How to survive the festive season
Don’t you think it’s time that Christmas holidays came with a health warning? Signs reading something like ‘This season can be dangerous to your health’ could be displayed in shopping malls and retail outlets.
So why this party pooper attitude?
Too many people are bullied and exhausted by what is supposed to be a happy and regenerative break. Christmas is generally more about business opportunity than religious significance. But that’s not it. Emotionally, we’ve come to expect so much of this time of year. Everyone is supposed to have a frantically good time, and if you’re not going somewhere exotic you should be revelling in family reunions.
Stress triggers accumulate during the festive season: the pressure to prepare the perfect Christmas lunch, traffic, in-laws, a child about to start school or just finished matric, arguments with your partner, other people’s babies or pets in your home… do you feel the tension increase and your fuse about to blow as you read this? You know it’s coming.
Christmas is also one of those times when uninvited moments of quiet and reflection creep up on one. I know people who find the last week of the year a bleak, difficult time. Memories of happier days sneak back. Maybe they are alone. Maybe family undercurrents that remain hidden during the year burst to the surface with the help of alcohol and social adrenalin. Not surprisingly, psychologists report an increase in broken relationships following the emotional pressure-cooking of ‘the festive season’.
So how do you survive the season that’s meant to be jolly? For what it’s worth, here are some strategies from friends and colleagues who have honed this stuff with annual practice.
- If you want to do the full traditional thing but are overwhelmed by the load, call in the cavalry. Rope in neighbours, relatives, and friends. Even children and spouses will rally round if you honest up about what you need. Do what it takes to lighten the load. For the sake of our health, we can no longer afford to waste time on pretension and perfectionism.
- Anticipate the emotional trip wires. If domestic feuds are simmering, go into a holding pattern until the New Year. Include peacemakers on your guest list.
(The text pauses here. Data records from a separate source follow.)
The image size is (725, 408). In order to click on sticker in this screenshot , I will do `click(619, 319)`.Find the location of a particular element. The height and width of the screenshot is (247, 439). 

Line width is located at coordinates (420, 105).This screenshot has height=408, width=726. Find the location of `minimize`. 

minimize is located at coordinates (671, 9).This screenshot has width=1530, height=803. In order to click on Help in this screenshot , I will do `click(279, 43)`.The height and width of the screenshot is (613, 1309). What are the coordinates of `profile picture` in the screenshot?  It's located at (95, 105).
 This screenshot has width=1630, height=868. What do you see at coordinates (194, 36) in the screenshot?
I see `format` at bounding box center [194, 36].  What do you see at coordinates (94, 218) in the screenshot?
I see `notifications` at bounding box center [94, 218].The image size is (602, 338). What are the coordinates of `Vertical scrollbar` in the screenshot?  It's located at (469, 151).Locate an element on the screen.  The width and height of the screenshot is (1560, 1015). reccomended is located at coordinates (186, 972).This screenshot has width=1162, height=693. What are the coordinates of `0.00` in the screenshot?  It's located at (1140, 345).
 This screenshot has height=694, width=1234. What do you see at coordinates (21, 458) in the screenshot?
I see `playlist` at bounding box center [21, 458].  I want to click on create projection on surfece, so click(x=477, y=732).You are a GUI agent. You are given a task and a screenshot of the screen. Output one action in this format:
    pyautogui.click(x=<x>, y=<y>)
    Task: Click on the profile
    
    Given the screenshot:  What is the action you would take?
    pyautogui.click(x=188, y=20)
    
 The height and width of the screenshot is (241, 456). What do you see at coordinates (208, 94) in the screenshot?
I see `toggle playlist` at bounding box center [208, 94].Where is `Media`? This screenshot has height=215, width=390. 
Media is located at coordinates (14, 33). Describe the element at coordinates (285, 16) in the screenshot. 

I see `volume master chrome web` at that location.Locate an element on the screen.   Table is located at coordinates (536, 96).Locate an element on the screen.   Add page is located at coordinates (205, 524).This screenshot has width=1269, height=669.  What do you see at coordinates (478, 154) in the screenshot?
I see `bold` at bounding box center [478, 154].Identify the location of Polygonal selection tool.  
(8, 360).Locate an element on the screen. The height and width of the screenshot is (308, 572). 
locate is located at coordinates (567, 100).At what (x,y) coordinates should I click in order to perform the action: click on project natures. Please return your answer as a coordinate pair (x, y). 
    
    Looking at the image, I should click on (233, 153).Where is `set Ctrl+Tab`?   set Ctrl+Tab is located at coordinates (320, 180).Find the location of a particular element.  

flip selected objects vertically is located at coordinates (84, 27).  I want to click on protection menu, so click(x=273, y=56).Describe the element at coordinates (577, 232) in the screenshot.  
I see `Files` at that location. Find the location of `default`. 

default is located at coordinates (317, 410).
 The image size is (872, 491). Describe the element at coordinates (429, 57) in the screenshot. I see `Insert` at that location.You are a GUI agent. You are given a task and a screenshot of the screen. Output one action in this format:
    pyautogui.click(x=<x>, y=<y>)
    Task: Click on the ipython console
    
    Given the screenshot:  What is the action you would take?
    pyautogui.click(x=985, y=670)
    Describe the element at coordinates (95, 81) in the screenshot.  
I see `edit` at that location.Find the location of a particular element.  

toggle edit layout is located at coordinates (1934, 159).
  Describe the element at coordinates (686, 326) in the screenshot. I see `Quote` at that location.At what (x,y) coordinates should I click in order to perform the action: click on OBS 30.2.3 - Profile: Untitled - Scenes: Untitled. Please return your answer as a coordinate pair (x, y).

If you love being on your own all year but not over Christmas, don’t leave it to the night before to invite friends round.
- Remember to take time for yourself too. Try saying ‘no’ sometimes – you don’t have to go to every function that you’re invited to (and neither do your partner or children). Take time out for a relaxing bath – take time to just be with yourself. Be present in the moment… don’t let your holiday fly by without you. ‘I don’t know exactly how I will deal with this, but I know I can’ sounds like a good start. Find (or re-find) time for relaxation, yoga, a mid-afternoon nap, an after-dinner walk outside, or to do nothing at all.
I mentioned in my last letter that I will highlight some of my favourite products, equipment, therapies, places, books, modalities and links to all of them. I am busy with an annual detox right now, before publishing the article Our Environment demands an Annual Detox in the next issue. And this one is working! I feel awful, but so much is shifting. I won't do justice to the product feature now, but will share soon.
I wish you and your family and friends a healthy, peaceful and loving festive season.